North American Winter Meeting, Atlanta GA, January 3-5, 2010


THE 2010 NORTH AMERICAN WINTER MEETING of the Econometric Society will be held in Atlanta, GA, from January 3 to 5, 2010, as part of the annual meeting of the Allied Social Science Associations. The program will consist of contributed and invited papers. The program committee will be chaired by Dirk Bergemann of Yale University.

The program committee invites contributions in the form of individual papers and entire sessions (of three or four papers). Each person may submit only one paper and only present one paper. However, each person is allowed to be the co-author of several papers submitted to the conference. At least one co-author must be a member of the Society or must join prior to submission.  You may join the Econometric Society at http://www.econometricsociety.org.

Prospective contributors are invited to submit titles and abstracts of their papers by May 5, 2009 at the conference website:

https://editorialexpress.com/conference/NAWM2010

At least one co-author must be a member of the Society or must join prior to submission.
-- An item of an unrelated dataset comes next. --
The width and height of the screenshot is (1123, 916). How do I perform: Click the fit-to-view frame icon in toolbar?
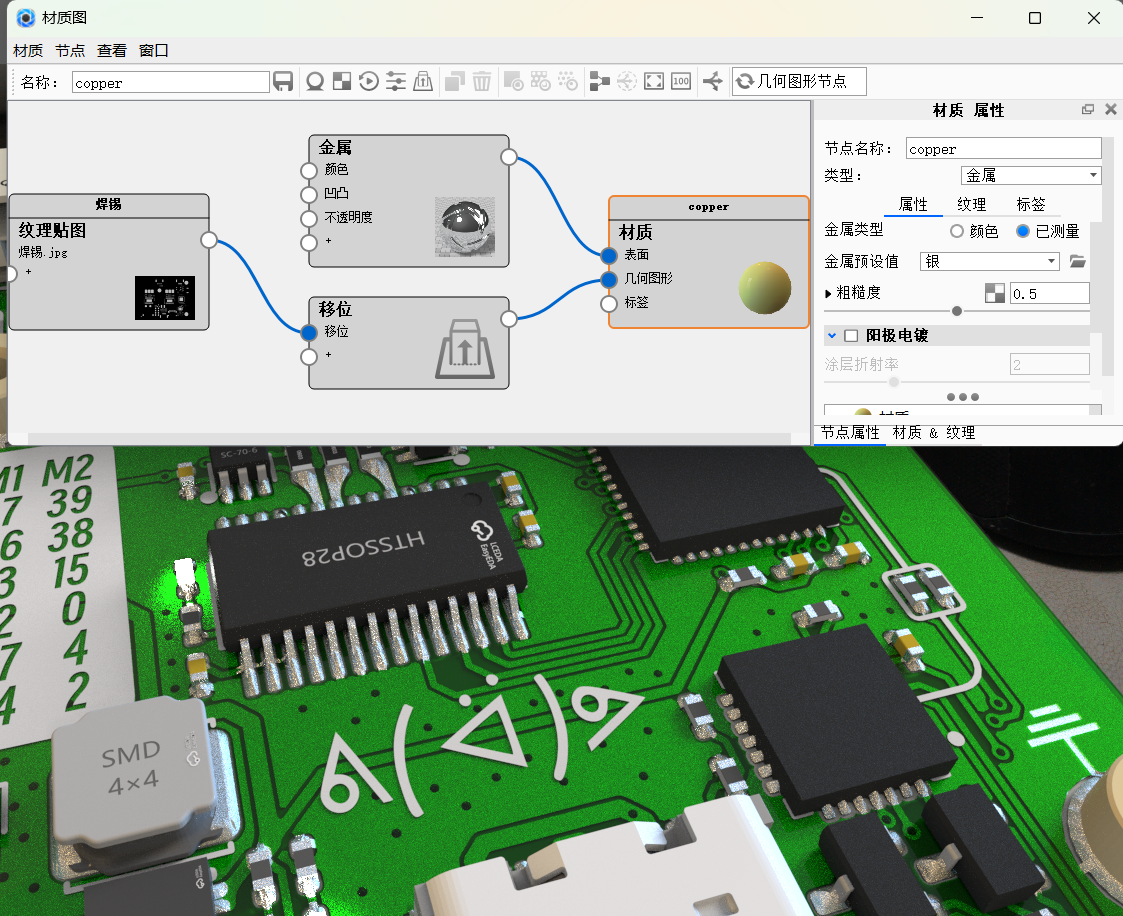654,82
This can be done at www.econometricsociety.org.

The submissions should represent original manuscripts not previously presented to any Econometric Society regional meeting or submitted to other professional organizations for presentation at these same meetings. The following information should also be provided electronically at the time of submission: the authors' names, affiliations, complete addresses, telephone and fax numbers; both the email addresses and web sites (if any) of the submitters; the JEL primary field name and number; and the paper title.

Program Committee:

Dirk Bergemann, Yale University, Chair
Marco Battaglini, Princeton University (Political Economy)
Roland Benabou, Princeton University (Behavioral Economics)
Markus Brunnermeier, Princeton University (Financial Economics)
Xiahong Chen, Yale University (Theoretical Econometrics, Time Series)
Liran Einav, Stanford University (Industrial Organization)
Luis Garicano, University of Chicago (Organization, Law and Economics)
John Geanakoplos, Yale University (General Equilibrium Theory, Mathematical Economics)
Mike Golosov, MIT (Macroeconomics)
Pierre Olivier Gourinchas, University of California (International Finance)
Igal Hendel, Northwestern (Empirical Microeconomics)
Johannes Hoerner, Yale University (Game Theory)
Han Hong, Stanford University (Applied Econometrics)
Wojcich Kopczuk, Columbia University (Public Economics)
Martin Lettau, University of California, Berkeley (Finance)
Enrico Moretti, University of California, Berkeley (Labor)
Muriel Niederele, Stanford University (Experimental Game Theory, Market Design)
Luigi Pistaferri, Stanford University (Labor)
Esteban Rossi-Hansberg, Princeton University (International Trade)
Marciano Siniscalchi, Northwestern University (Decision Theory)
Robert Townsend, Massachusetts Institute of Technology (Development Economics)
Oleg Tsyvinski, Yale University (Macroeconomics, Public Finance)
Harald Uhlig, University of Chicago (Macroeconomics, Computational Economics)
Ricky Vohra, Northwestern University (Auction, Mechanism Design)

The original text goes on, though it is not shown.